摘要: 高维数据集的处理是计算机视觉领域的核心,子空间聚类是实现高维数据聚类使用最广泛的方法之一。传统的子空间聚类假定数据来自不同的线性子空间,且不同子空间的区域不重叠。然而,现实中的数据往往不满足这两个约束条件,使得子空间聚类的效果受到影响。为了解决这两个问题,引入核化子空间来解决子空间数据的非线性问题,引入子空间系数矩阵的二阶近邻来处理重叠的子空间问题。随后,设计了基于二阶近邻的核化子空间三步聚类算法,首先求取核化子空间数据的自相似系数,然后消除子空间的重叠区域,最后对系数矩阵进行谱聚类。将所设计的子空间聚类算法首先在人工数据集上进行了测试,随后在人脸、场景字符和生物医学3类数据集中共12个真实数据集上进行了实验。实验结果表明,所提算法相比最新的几种算法具有一定的优势。

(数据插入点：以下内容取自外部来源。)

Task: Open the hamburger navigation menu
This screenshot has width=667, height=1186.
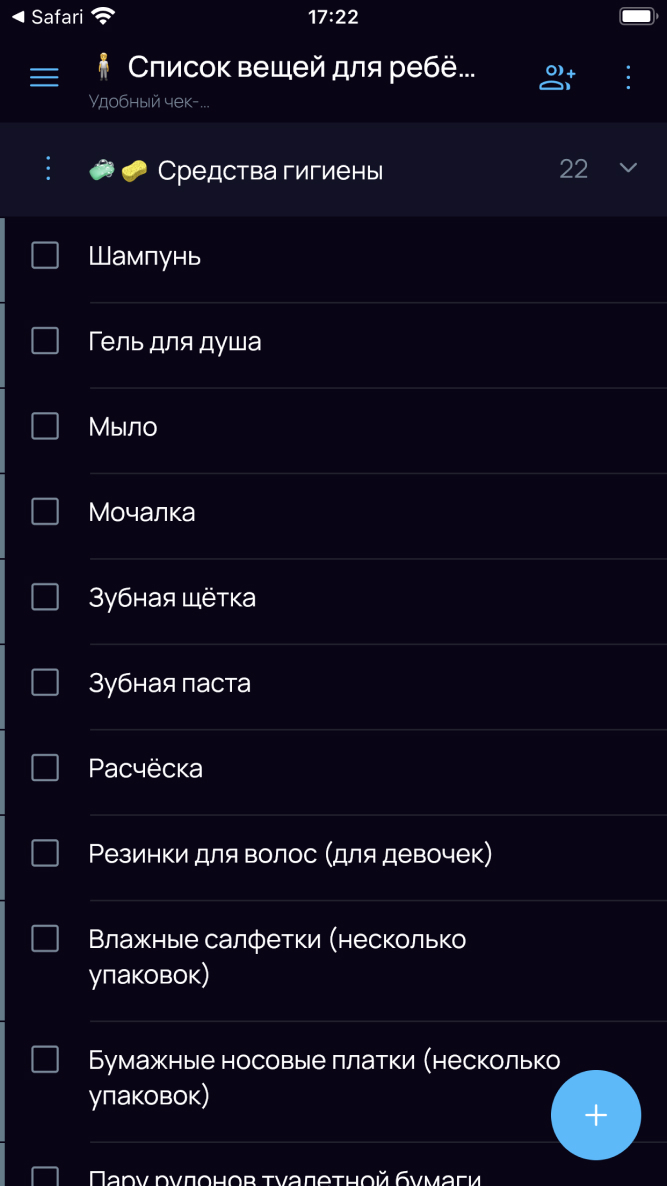Action: pos(44,77)
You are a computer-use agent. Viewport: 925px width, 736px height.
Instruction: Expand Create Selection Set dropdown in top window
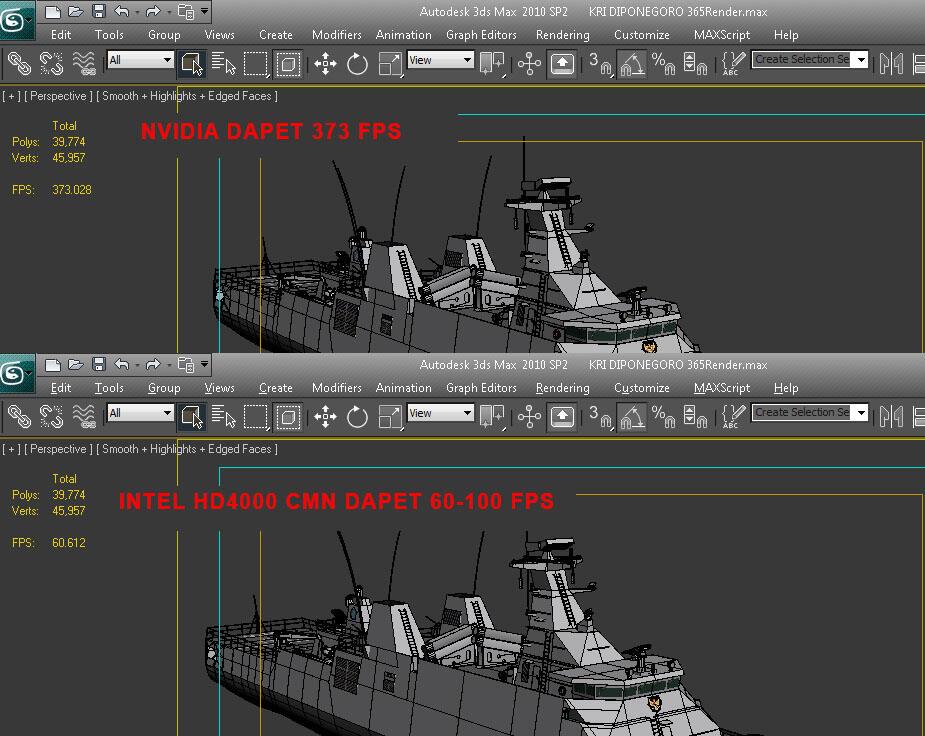861,60
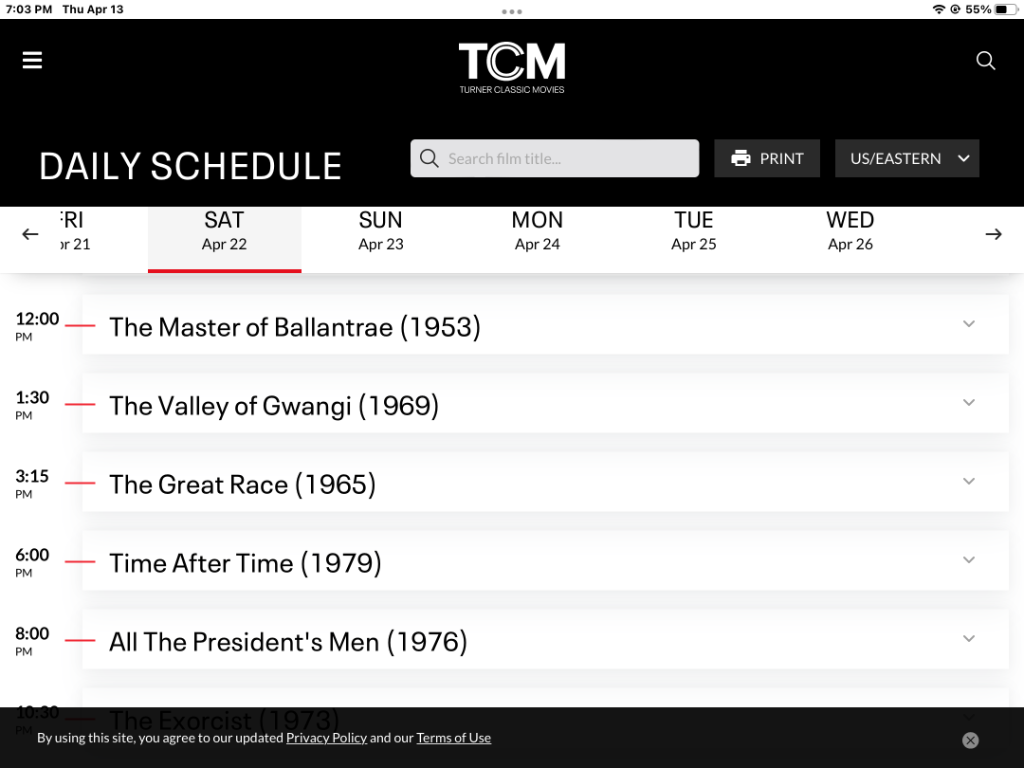
Task: Dismiss the privacy policy banner
Action: (970, 740)
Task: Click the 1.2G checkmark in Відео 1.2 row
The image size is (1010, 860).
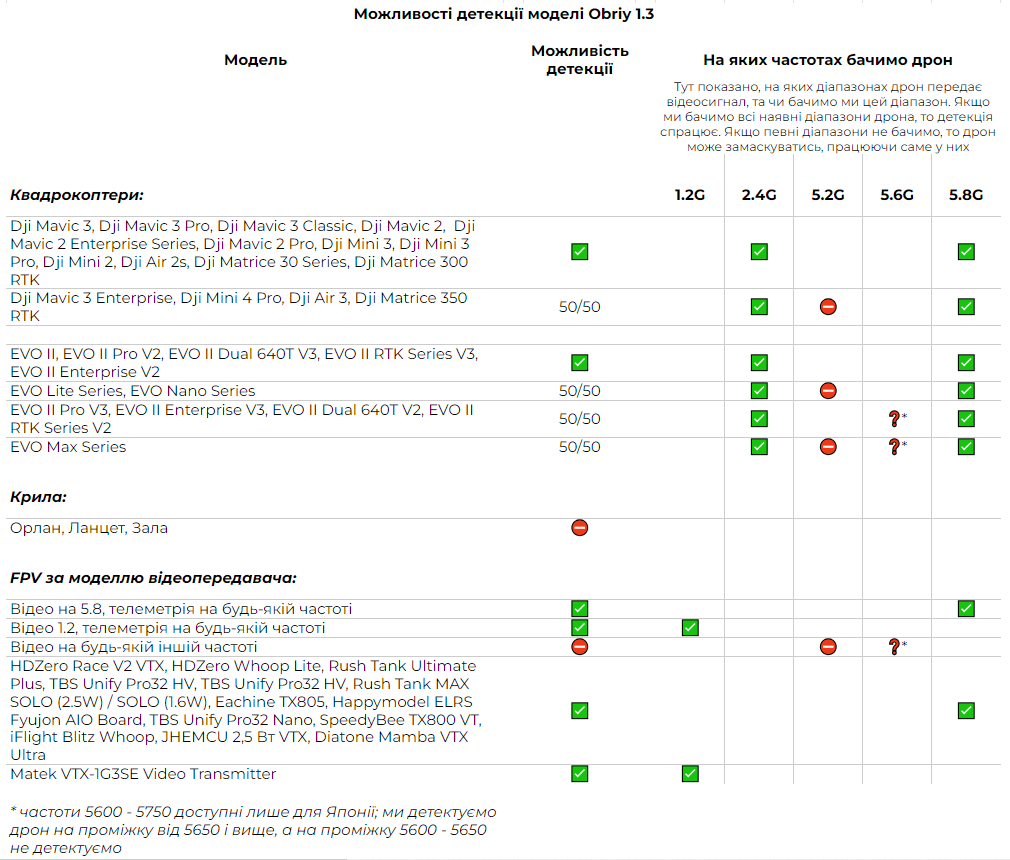Action: click(690, 628)
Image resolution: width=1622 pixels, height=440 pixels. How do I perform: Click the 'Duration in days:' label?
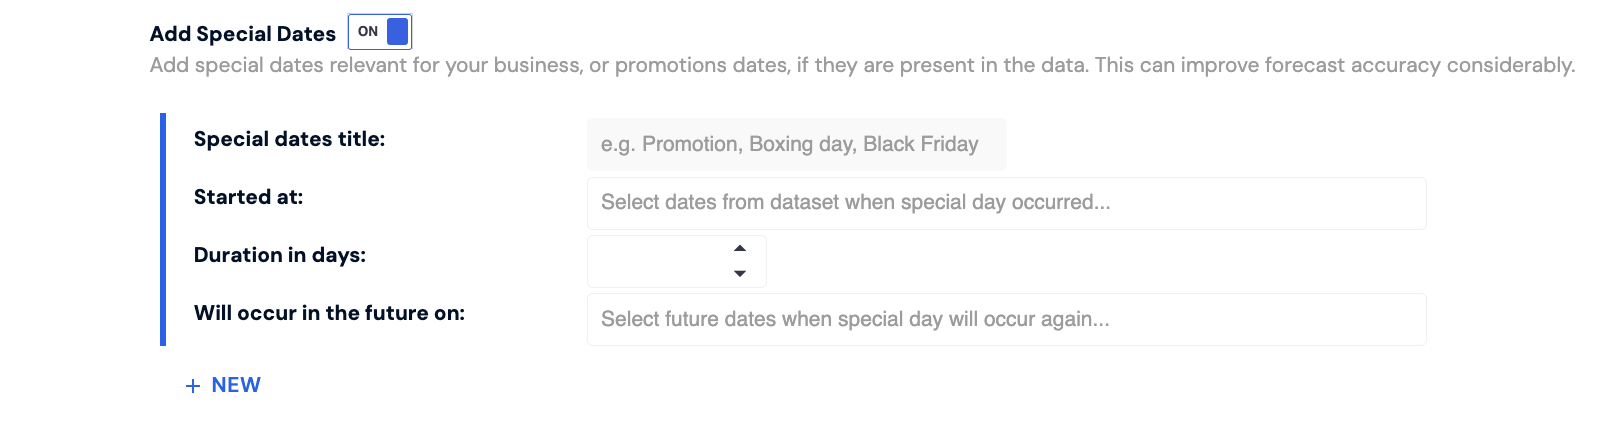(x=280, y=255)
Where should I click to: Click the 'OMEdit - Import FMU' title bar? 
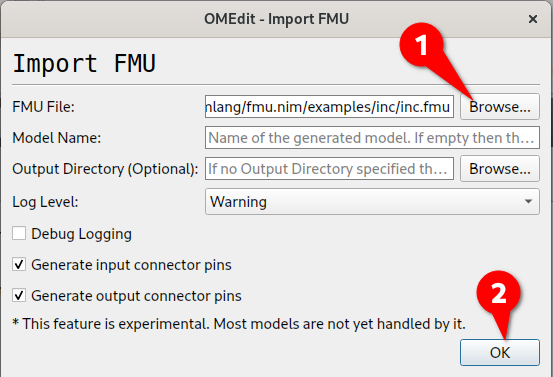pos(276,19)
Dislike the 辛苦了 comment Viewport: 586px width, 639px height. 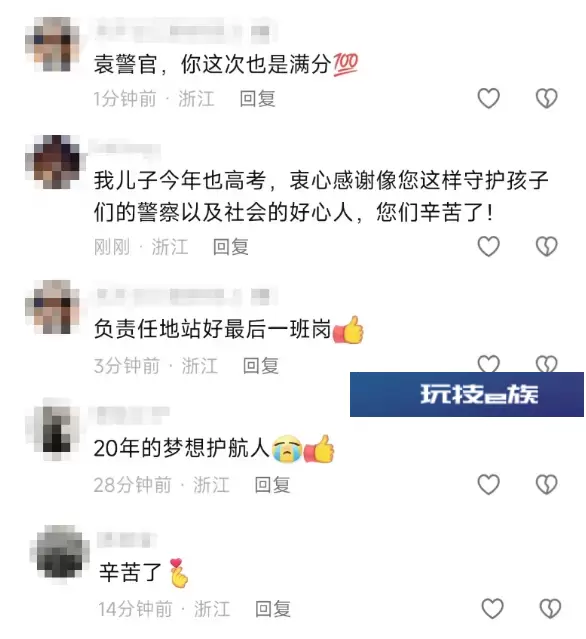tap(550, 608)
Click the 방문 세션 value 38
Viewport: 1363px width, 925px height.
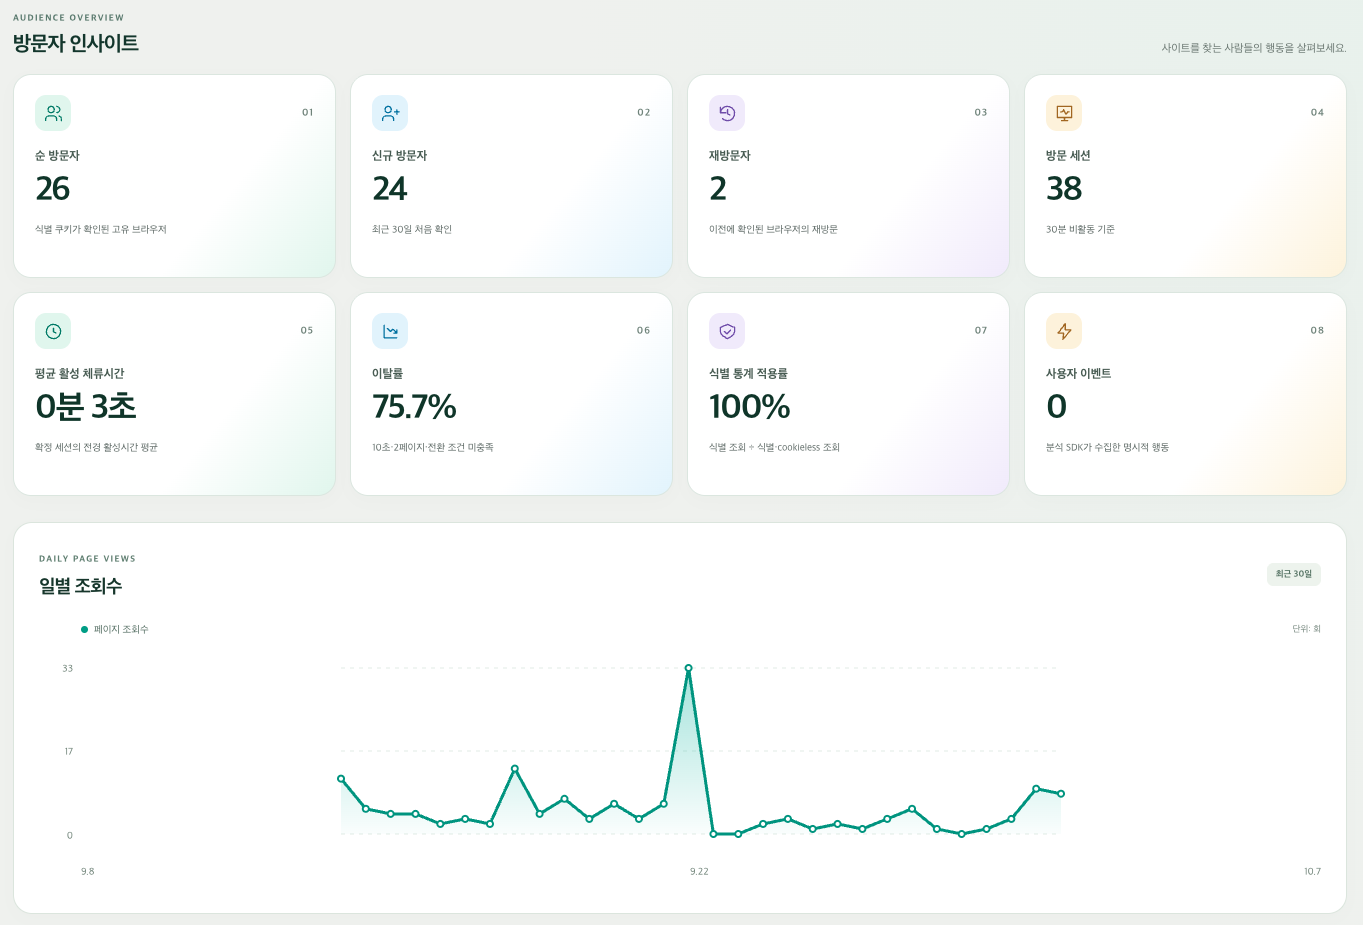1064,189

关键词: 二阶近邻, 核方法, 交替方向乘子法, 图像识别, 子空间聚类

Abstract: The processing of high-dimensional data sets is the focus of computer vision.Subspace clustering is one of the most widely used methods to achieve high-dimensional data clustering.The traditional subspace clustering assumes that the data comes from different linear subspaces,and different subspace regions do not overlap.However,real data often do not meet these two constraints,which affects the effect of subspace clustering.In order to deal with these two problems,this paper introduces a kernelized subspace to solve the nonlinear problem of subspace data,and introduces the second-order neighbors of the subspace coefficient matrix to deal with the overlapping subspace problem.Then a three-step clustering algorithm based on second-order neighbors of the kernelized subspace is designed.Firstly,the self-similarity coefficients of the kernelized subspace data are obtained.Secondly,the overlapping regions of the subspaces are eliminated.Finally,the coefficient matrix is spectrally clustered.In this paper,the designed subspace clustering algorithm is first tested on three artificial data sets,and then the experiment is performed on 12 real data sets,including face,scene characters and biomedical data sets.Experimental results show that the proposed algorithm has certain advantages over the latest algorithms.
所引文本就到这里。